As we look to 2022, there are headwinds and tailwinds to consider. While monetary stimulus will slowly get removed as the Fed reduces its bond buying and then moves to higher interest rates, fiscal stimulus could continue in the form of big policy spending like the Biden-proposed $1.8 trillion Build Back Better Bill. The consumer starts the year in excellent financial shape bolstered by strong increases in savings accounts and limited spending in 2021. Corporate balance sheets are also in excellent shape allowing firms to boost wages and hiring but supply chain disruptions and drastic increases in raw material costs pose dilemmas for corporate CEOs. Wall Street economists are modestly optimistic on 2022 with growth estimates for U.S. GDP averaging +3.0% which certainly provides a solid base that supports the continuation of the bull market. 

An issue to keep in perspective is inflation and whether current elevated inflation levels remain in place or prove to be transitory and temporary.

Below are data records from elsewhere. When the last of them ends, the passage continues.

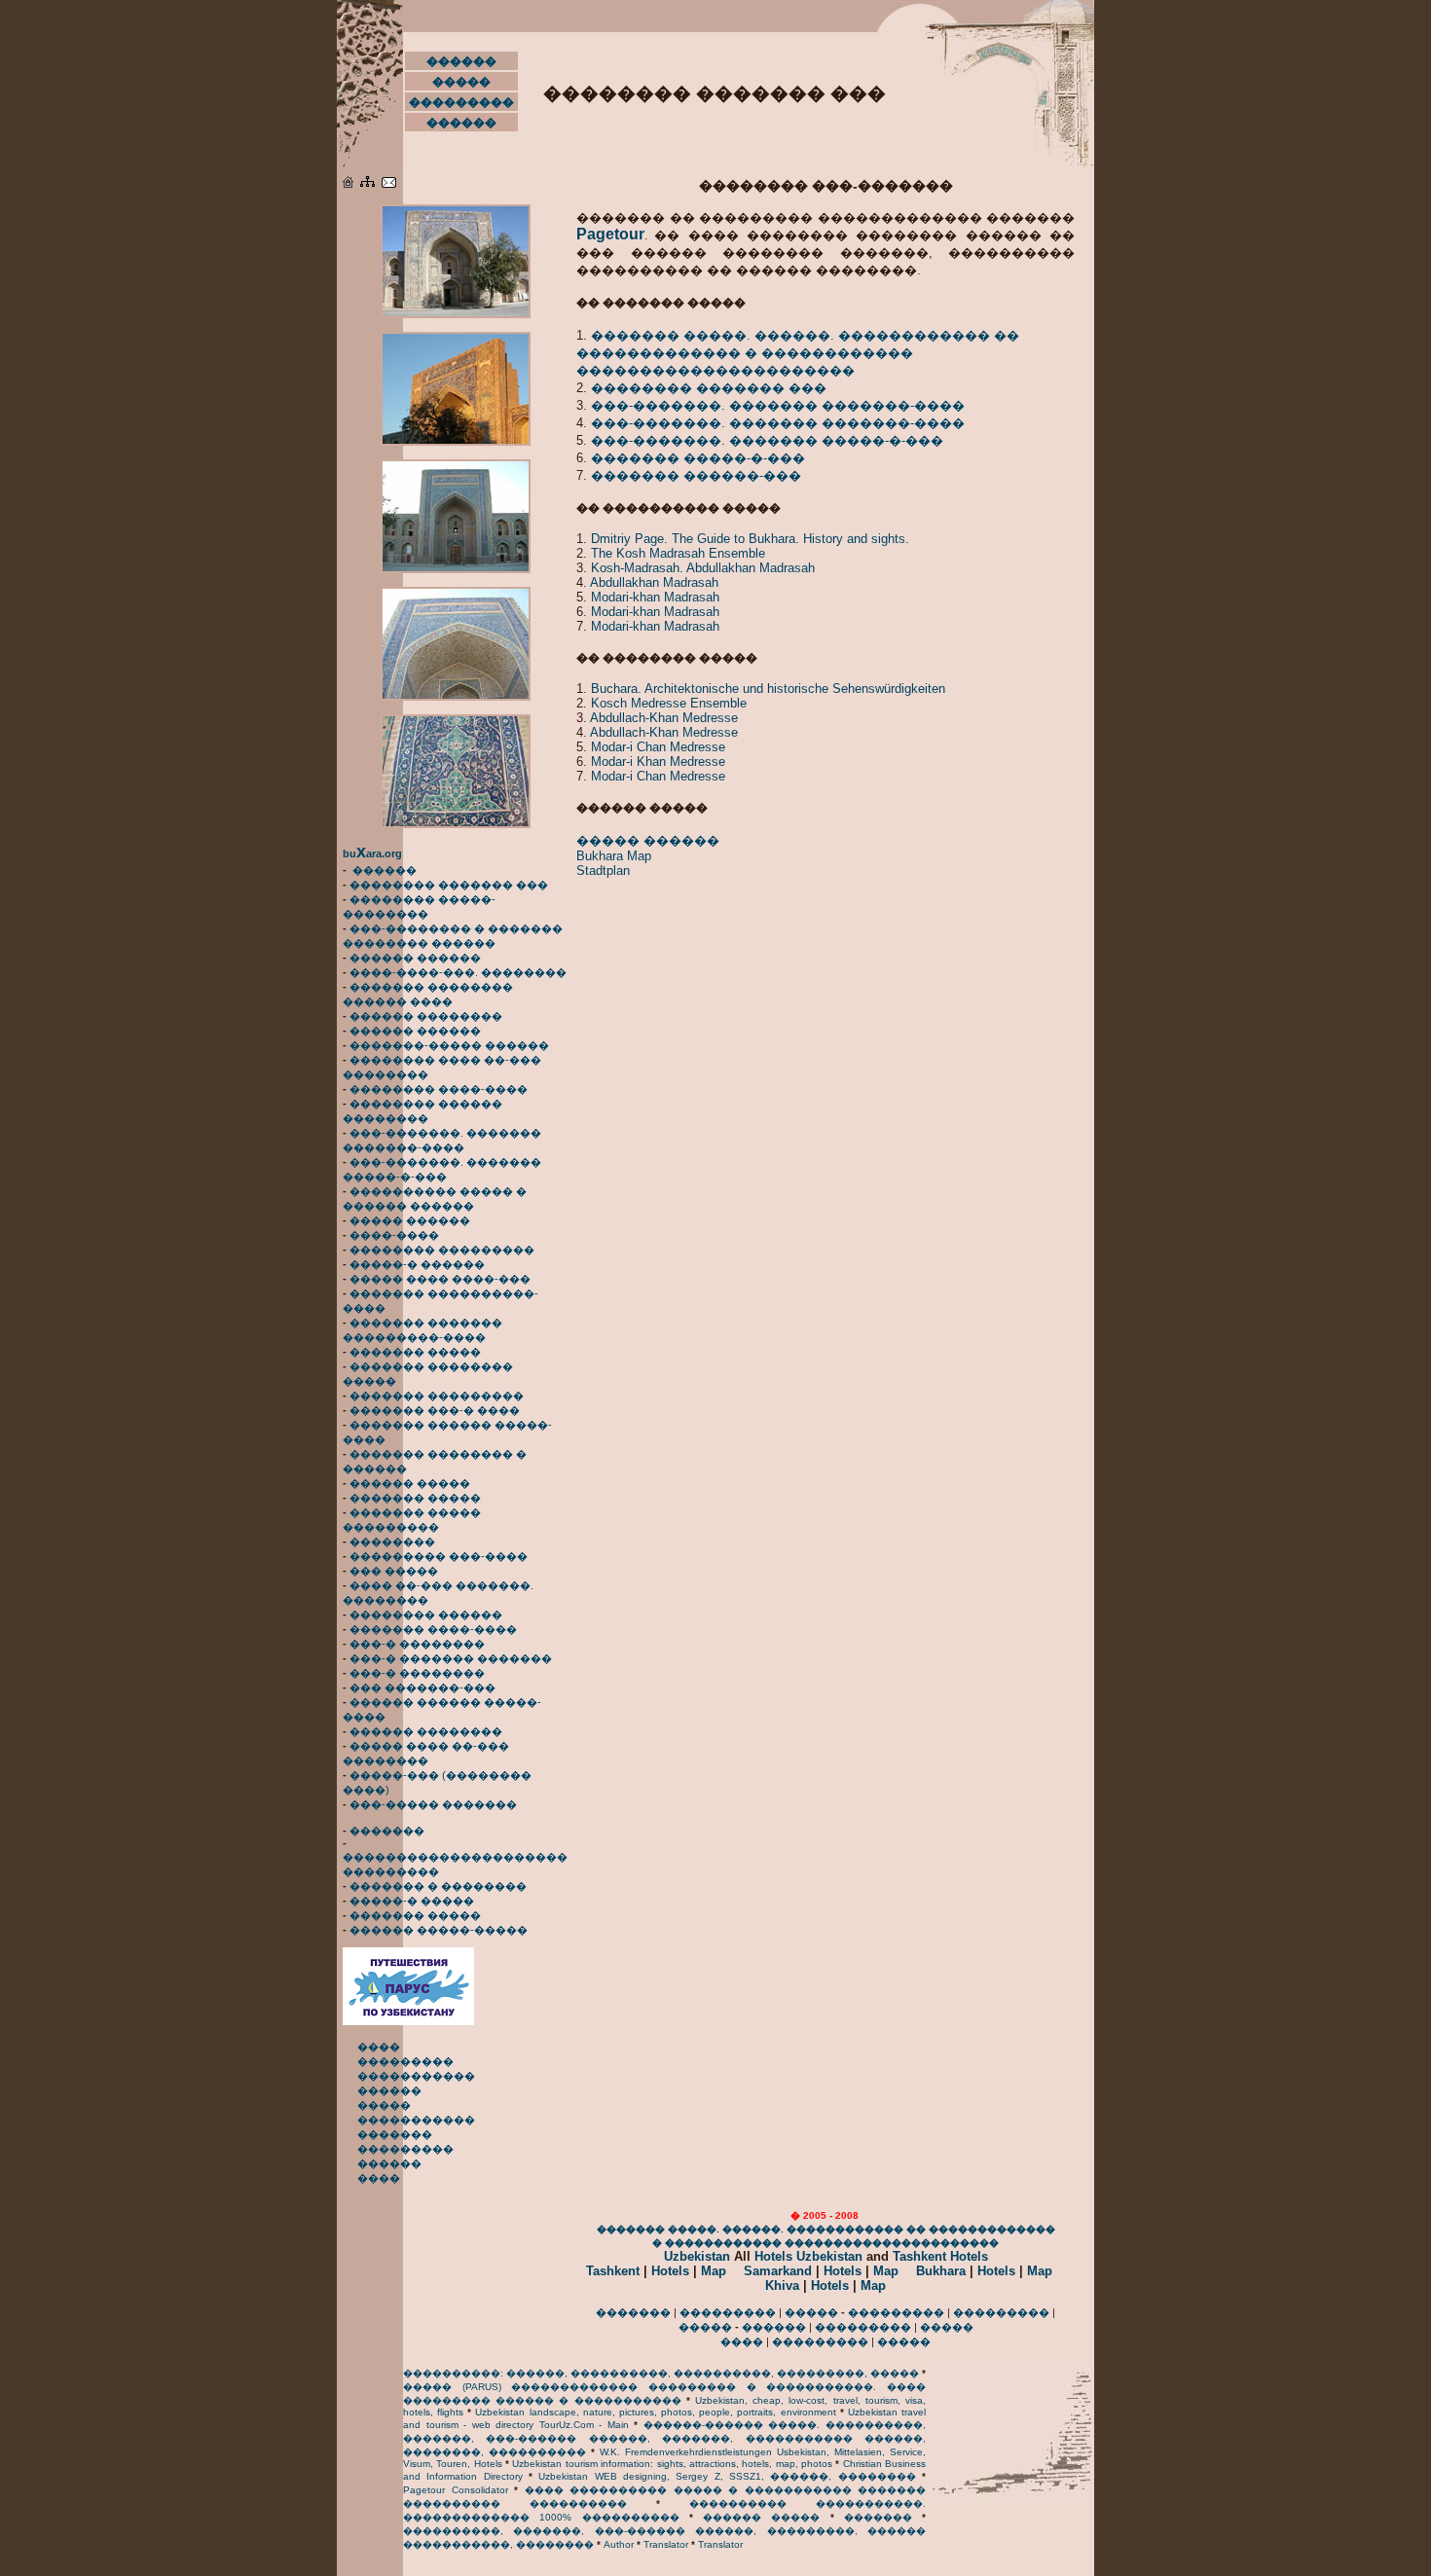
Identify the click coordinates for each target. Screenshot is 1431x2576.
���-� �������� (417, 1644)
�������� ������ (425, 1614)
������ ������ (415, 957)
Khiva (782, 2285)
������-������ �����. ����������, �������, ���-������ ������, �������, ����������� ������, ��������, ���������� (664, 2438)
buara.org (372, 853)
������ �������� (425, 1016)
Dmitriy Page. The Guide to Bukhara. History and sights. (750, 538)
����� (461, 82)
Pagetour (610, 234)
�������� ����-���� (438, 1089)
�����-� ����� (411, 1900)
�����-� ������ (417, 1264)
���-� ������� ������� (450, 1658)
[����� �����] (367, 184)
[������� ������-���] (456, 824)
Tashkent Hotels (940, 2256)
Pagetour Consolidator (455, 2490)
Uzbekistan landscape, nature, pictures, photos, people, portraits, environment (655, 2412)
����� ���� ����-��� (440, 1279)
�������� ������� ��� (448, 884)
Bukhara (941, 2271)
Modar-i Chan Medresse (658, 747)
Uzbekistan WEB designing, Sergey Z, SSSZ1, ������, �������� (726, 2476)
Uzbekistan (697, 2256)
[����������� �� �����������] (408, 2021)
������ (461, 61)
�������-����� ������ (449, 1045)
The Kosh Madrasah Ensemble (678, 553)
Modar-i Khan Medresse (658, 761)
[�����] (348, 184)
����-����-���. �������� (458, 972)
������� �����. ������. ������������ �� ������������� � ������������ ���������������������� (797, 353)
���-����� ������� (433, 1804)
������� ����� (415, 1352)
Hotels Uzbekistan (808, 2256)
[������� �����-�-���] (456, 697)
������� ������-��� (696, 475)
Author (619, 2544)
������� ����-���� (433, 1629)
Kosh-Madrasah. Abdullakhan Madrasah (703, 568)
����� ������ (409, 1220)
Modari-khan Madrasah (655, 597)
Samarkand (778, 2271)
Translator (665, 2544)
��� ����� (393, 1571)
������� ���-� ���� (434, 1410)
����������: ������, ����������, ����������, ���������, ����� (661, 2373)
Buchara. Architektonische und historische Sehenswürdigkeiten (768, 688)
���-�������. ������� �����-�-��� (767, 440)
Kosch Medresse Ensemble (669, 703)
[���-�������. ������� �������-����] (456, 314)
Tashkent (613, 2271)
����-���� (394, 1235)
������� (386, 1830)
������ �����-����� (438, 1930)
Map (713, 2271)
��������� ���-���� (438, 1556)
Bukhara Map (613, 856)
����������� (416, 2076)
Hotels (670, 2271)
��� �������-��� (422, 1687)
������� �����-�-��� (698, 458)
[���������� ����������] (389, 184)
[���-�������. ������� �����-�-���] (456, 569)
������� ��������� (436, 1395)
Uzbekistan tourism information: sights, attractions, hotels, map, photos (672, 2463)
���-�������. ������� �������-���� (778, 405)
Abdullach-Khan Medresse (664, 717)
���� (378, 2046)
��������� (461, 102)
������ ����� (409, 1483)
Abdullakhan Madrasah (654, 582)
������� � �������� (438, 1886)
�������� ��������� (441, 1249)
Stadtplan (603, 870)
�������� (392, 1541)
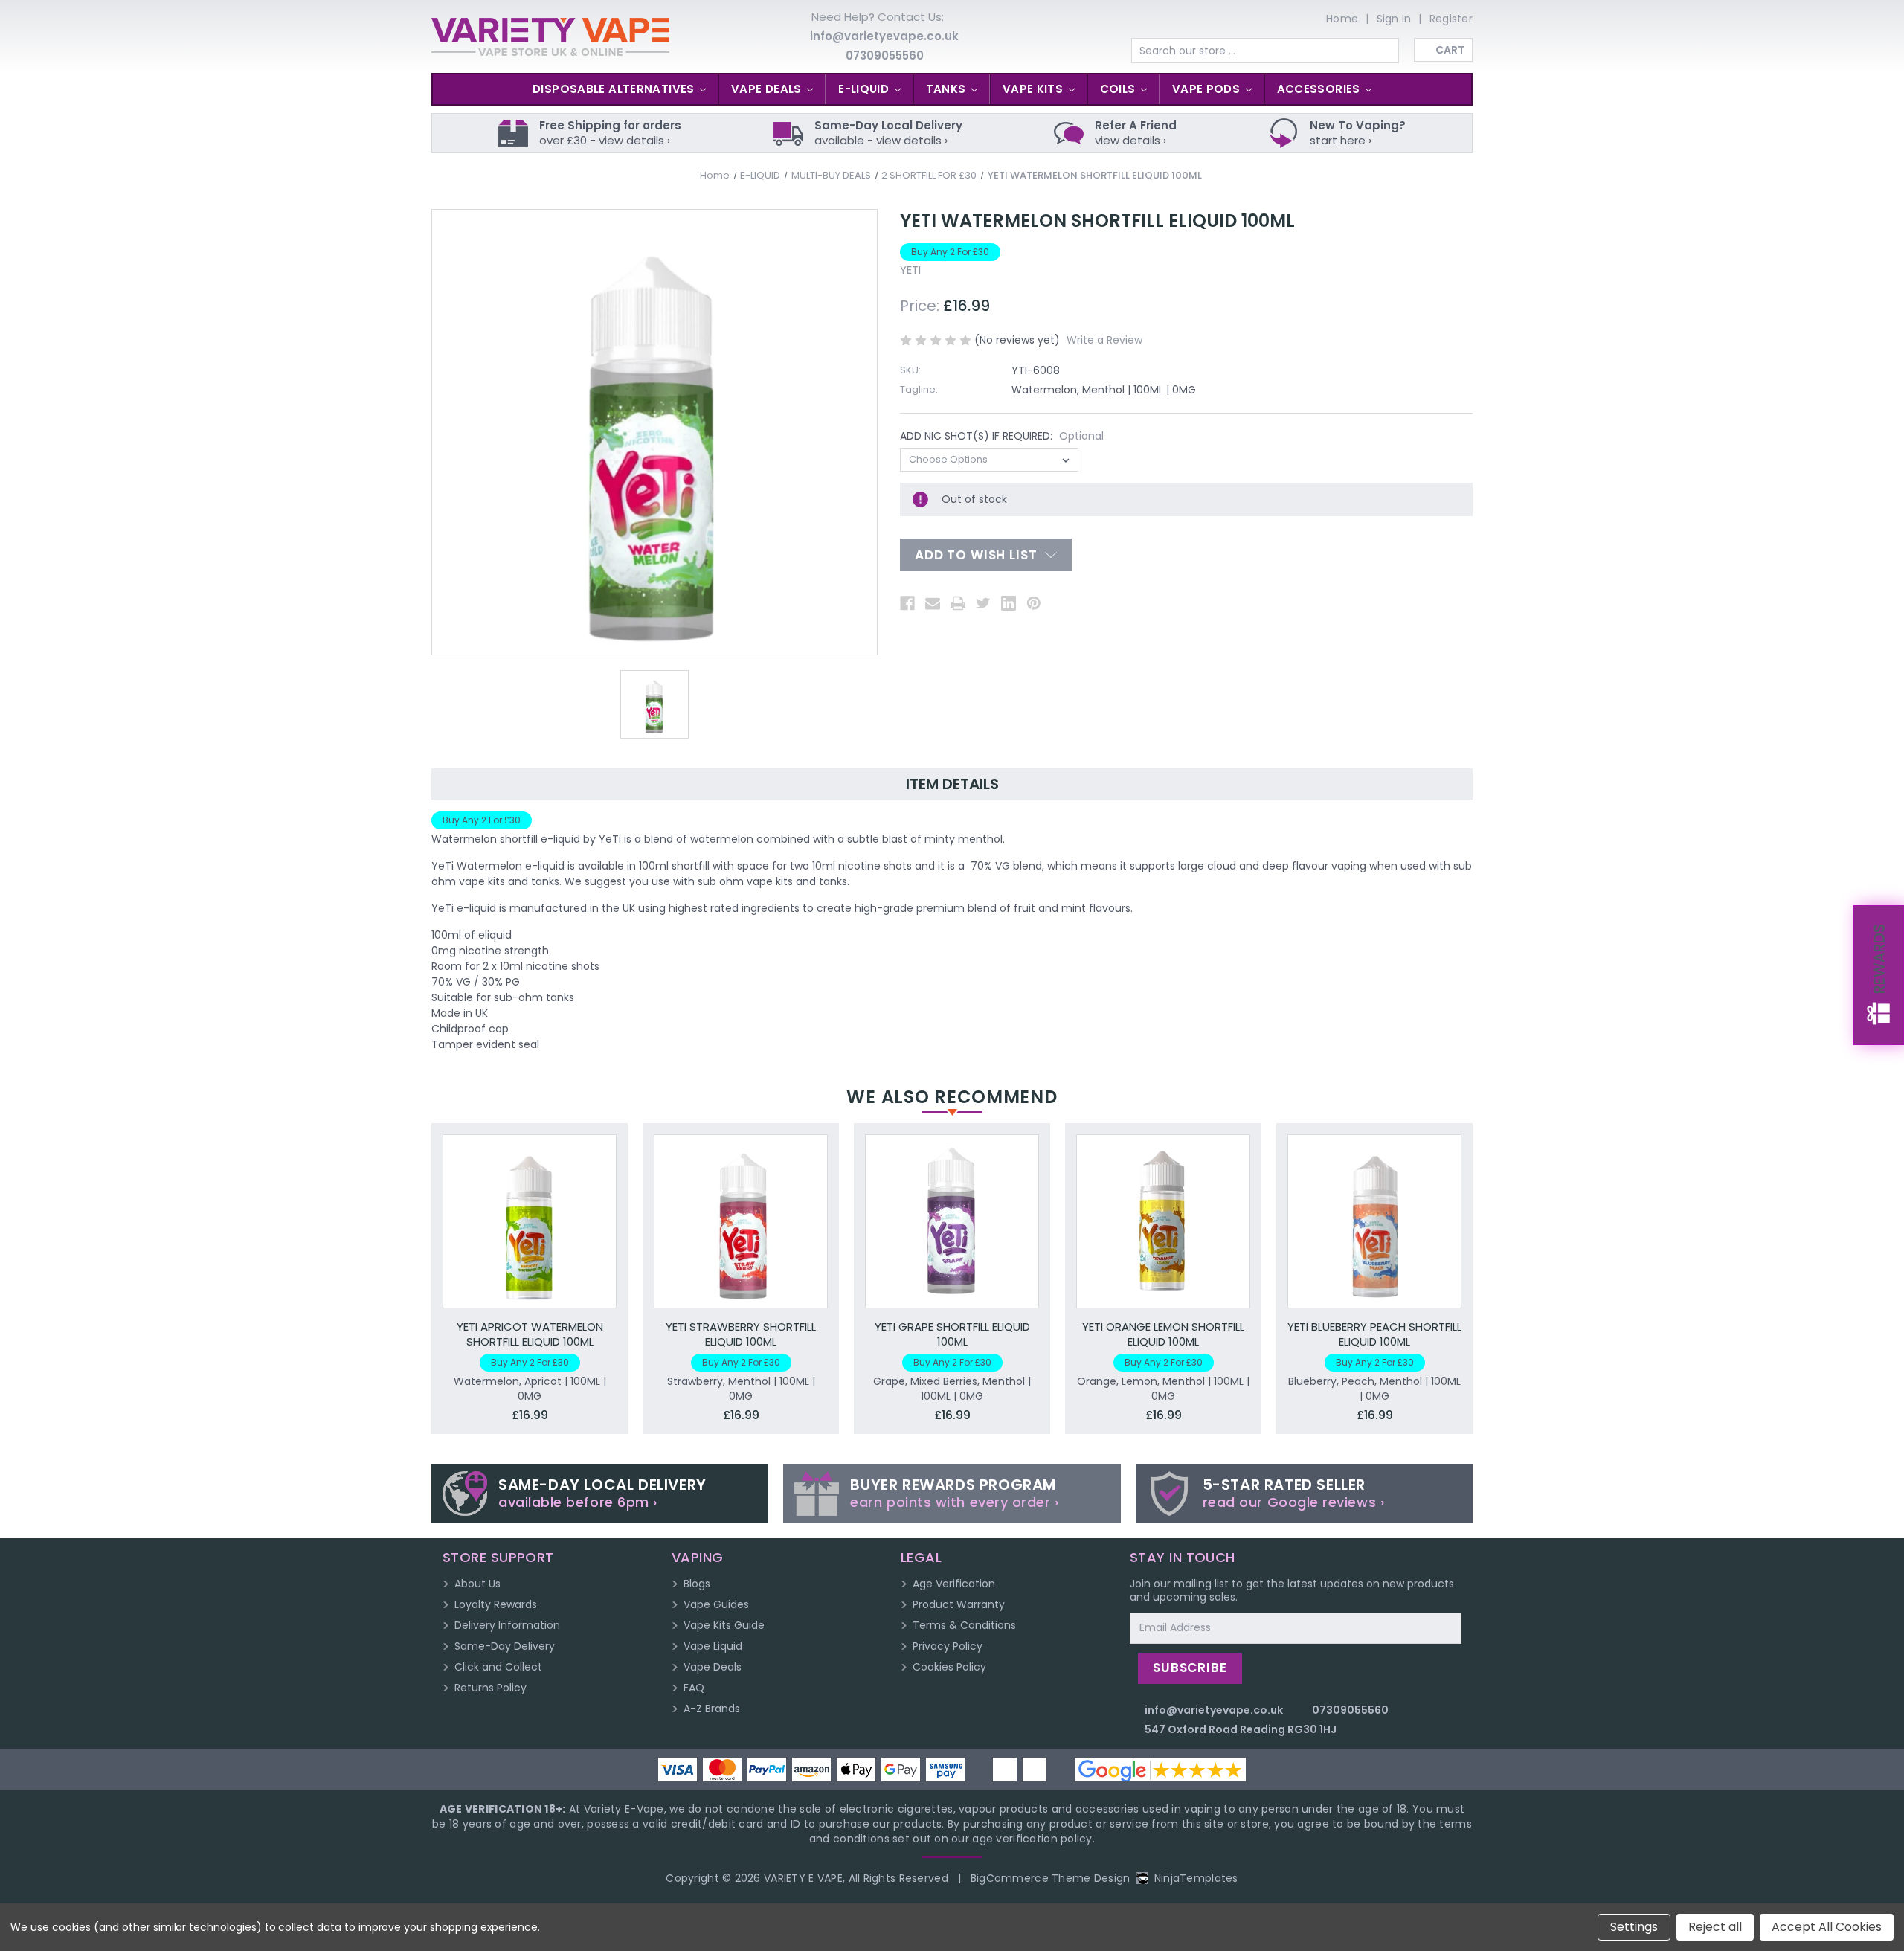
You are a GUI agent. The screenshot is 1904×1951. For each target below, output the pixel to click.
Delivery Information (507, 1625)
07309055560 (885, 55)
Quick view (530, 1205)
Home (1342, 18)
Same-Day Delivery (504, 1646)
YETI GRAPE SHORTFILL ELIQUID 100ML (952, 1334)
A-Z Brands (712, 1708)
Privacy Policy (947, 1646)
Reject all (1715, 1926)
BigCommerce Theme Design (1050, 1878)
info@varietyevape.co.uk (884, 36)
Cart (1449, 49)
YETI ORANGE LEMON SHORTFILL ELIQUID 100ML (1163, 1334)
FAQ (694, 1687)
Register (1451, 18)
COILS (1119, 89)
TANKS (947, 89)
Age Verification (954, 1583)
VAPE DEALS (768, 89)
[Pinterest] (1033, 603)
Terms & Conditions (964, 1625)
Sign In (1394, 18)
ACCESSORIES (1320, 89)
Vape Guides (716, 1604)
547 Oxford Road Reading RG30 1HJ (1241, 1729)
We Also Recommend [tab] (951, 1096)
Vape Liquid (713, 1646)
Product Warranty (959, 1604)
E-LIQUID (865, 89)
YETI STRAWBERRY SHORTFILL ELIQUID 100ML (741, 1334)
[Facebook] (907, 603)
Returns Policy (490, 1687)
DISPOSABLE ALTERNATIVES (615, 89)
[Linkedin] (1008, 603)
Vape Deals (713, 1666)
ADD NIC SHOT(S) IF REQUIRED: (1002, 435)
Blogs (697, 1583)
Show (1878, 975)
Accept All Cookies (1827, 1926)
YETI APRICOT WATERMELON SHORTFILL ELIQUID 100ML (530, 1334)
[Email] (932, 603)
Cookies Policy (949, 1666)
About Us (477, 1583)
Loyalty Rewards (495, 1604)
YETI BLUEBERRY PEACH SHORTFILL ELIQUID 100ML (1374, 1334)
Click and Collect (498, 1666)
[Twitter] (983, 603)
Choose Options (530, 1236)
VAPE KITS (1035, 89)
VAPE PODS (1208, 89)
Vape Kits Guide (724, 1625)
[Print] (958, 603)
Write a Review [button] (1104, 339)
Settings (1634, 1926)
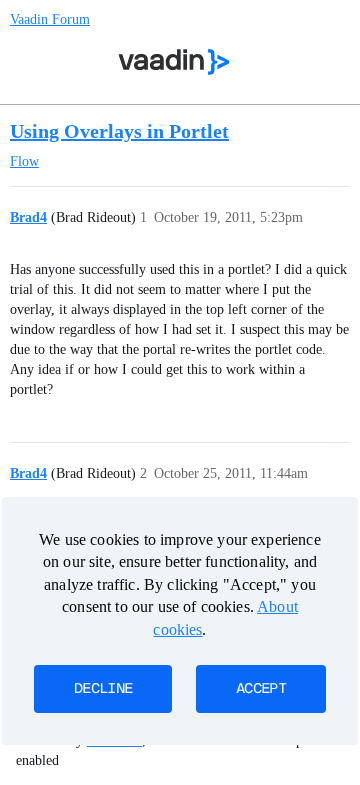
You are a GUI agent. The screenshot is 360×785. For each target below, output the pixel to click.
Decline (103, 689)
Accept (261, 689)
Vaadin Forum (50, 19)
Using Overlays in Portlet (119, 131)
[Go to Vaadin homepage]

The Fed has committed to focus on inflation and will take the relatively high inflation numbers seriously as they consider future monetary policy. Recall that the Fed operates under a dual mandate of price stability and full employment. We are clearly in the camp that the U.S. economy and corporate America will continue to recover as we move into the post-pandemic period. The omicron variant worries us, but its impact seems less so that previous strains. Overall, the economy and the markets are headed in the correct direction, but we are moving into a period where fiscal and monetary stimulus will be waning, and markets will take some time to digest that significant change.